March 19, 2013 By Joe Sheeran, Communications Director

Providing affordable, high quality in-home early child care and in-home adult care are among Minnesota’s two major public policy priorities. Minnesota will need more than 50,000 new home care workers over the next ten years to care for seniors and people with disabilities, according to DEED. Meanwhile, many Minnesota families are priced out of early childcare options. Both fields currently offer little pay, benefits and on-going training, making it hard to retain a qualified workforce.

Workers now providing these in-home services feel labor unions will help improve training and compensation.

What do you think is a practical solution to this issue?

Thanks for participating!

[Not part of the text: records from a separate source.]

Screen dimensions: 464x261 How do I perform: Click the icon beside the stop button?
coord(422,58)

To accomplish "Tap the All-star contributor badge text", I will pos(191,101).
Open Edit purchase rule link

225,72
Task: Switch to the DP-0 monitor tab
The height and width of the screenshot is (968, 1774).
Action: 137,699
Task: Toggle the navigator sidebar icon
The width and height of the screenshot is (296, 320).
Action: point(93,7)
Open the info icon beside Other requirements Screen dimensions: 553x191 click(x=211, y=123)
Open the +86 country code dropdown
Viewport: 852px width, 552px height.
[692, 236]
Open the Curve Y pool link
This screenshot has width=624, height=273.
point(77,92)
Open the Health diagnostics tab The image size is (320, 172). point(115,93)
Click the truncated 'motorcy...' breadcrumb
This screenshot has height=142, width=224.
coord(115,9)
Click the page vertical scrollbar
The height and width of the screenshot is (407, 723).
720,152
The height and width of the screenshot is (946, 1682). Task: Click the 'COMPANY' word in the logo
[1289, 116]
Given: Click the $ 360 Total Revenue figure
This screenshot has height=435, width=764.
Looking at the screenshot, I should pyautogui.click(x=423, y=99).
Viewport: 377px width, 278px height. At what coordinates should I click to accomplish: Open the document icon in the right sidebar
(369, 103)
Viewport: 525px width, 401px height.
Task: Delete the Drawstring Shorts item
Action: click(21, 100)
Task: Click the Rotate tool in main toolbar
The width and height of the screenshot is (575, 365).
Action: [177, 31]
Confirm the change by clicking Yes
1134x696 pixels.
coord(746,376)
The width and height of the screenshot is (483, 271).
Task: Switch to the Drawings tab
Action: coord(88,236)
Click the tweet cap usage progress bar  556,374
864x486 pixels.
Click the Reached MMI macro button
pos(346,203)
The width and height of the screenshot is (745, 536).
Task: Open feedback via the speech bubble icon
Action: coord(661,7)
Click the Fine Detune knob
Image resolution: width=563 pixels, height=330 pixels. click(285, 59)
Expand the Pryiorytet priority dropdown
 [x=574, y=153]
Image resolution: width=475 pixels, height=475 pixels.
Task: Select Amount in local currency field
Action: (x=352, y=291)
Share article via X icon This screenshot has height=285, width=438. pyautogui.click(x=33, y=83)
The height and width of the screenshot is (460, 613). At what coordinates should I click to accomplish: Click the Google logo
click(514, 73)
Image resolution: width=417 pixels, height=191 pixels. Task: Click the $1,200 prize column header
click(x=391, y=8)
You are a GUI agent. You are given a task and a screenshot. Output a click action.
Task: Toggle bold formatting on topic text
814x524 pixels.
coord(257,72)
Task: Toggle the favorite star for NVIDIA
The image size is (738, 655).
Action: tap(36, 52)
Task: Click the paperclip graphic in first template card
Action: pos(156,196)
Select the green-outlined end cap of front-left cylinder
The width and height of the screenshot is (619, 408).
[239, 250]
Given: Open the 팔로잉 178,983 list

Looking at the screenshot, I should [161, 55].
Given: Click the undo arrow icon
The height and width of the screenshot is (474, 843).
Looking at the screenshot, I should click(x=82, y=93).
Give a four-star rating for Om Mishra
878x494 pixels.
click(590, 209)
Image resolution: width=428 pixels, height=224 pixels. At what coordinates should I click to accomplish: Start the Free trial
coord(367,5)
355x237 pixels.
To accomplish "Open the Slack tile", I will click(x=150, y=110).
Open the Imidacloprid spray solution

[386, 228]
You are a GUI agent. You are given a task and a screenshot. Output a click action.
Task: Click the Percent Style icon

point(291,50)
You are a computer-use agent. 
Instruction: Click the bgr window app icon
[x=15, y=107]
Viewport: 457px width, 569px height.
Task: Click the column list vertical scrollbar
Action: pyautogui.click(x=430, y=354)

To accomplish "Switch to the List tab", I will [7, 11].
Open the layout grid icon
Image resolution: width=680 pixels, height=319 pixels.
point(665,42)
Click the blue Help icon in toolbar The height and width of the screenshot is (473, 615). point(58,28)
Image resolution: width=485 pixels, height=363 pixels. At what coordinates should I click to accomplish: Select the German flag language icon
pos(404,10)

Commenting on this conversation is now closed.


  • Mike Fratto says:

    March 19, 2013 at 6:30 am

    There is a simple solution.  It is that employers provide day care services for their employees.  Of course there will be strong opposition to this.  However, without employer commitment employees who need these services will be less effective as their focus will be on their loved one.

    The state can assist in resolving some of this issue by closly looking at the various rules and regulations that exist that impact day care providers and their employees. 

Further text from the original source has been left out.